‘Krrr, krrr’

Op een warme zomerdag betreden we het strand van Schiermonnikoog. Meteen hoor ik het bekende ‘krrr, krrr’ van grote sterns. Het is altijd een feestelijk weerzien. Grote sterns horen tot de top-10 van ’s werelds meest elegante vogels. Op het strand van Schier hoor ik ze altijd, ‘s zomers althans. Dan kijk ik naar zee en zie ik ze. In duo’s en trio’s, soms groepjes van vijf vliegen ze voor de kust van oost naar west. Eerst dacht ik dat ze de herfsttrek al aanvingen, maar grote sterns vliegen eind juni al van oost naar west en dat gaat door tot in september. Er moeten tienduizenden grote sterns passeren en zoveel zijn er niet.

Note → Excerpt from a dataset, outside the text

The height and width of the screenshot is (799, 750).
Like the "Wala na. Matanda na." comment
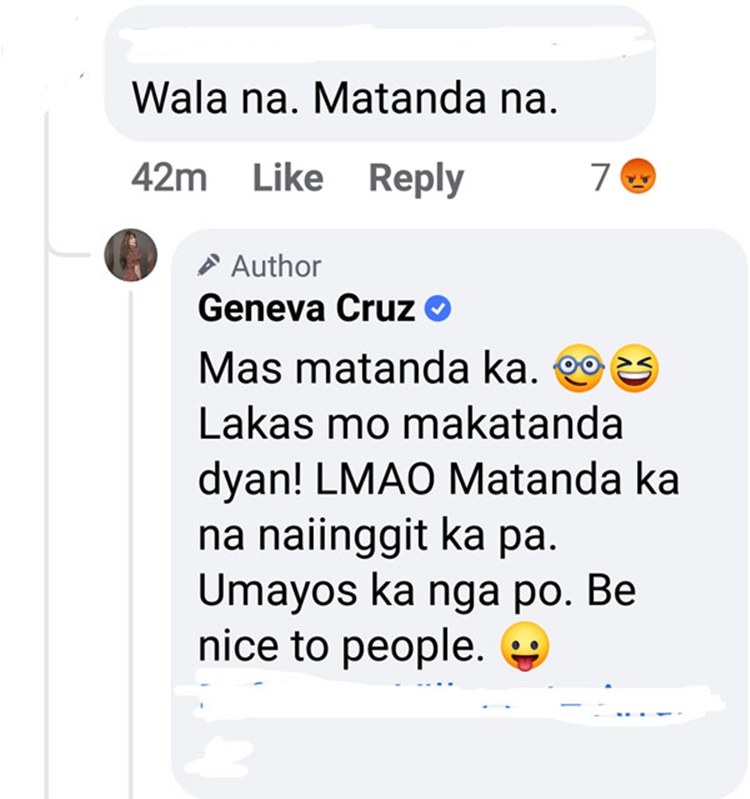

Ondertussen weet ik beter. We fietsen langs de waterlijn naar de Balg, de strandvlakte aan de oostpunt van het eiland. Bij paal 15 zitten een stuk of zeventig grote sterns op het strand. Af en toe stijgen duo’s, trio’s of groepjes van vijf op, om westwaarts te vliegen. Blijkbaar rusten ze op het door mensen weinig bezochte Oosterstrand. Daarvandaan ondernemen ze strooptochten. Spieringen eten ze, en andere kleine of jonge witvisjes. Je ziet ze als raketten het water induiken. Ze moeten ook weer terugvliegen. Soms zie ik dat een duo doen, maar niet vaak. Misschien vliegen ze verder op zee terug of laat op de avond.
Als ik zwem, vliegen ze recht boven me. Het zijn gezinnen van een ouder met één of twee al grote jongen. Ze krassen steeds naar elkaar: ‘krrr, krrr’. Ik kan de gele punten aan hun zwarte snavels zien. Wat zijn ze slank en sierlijk.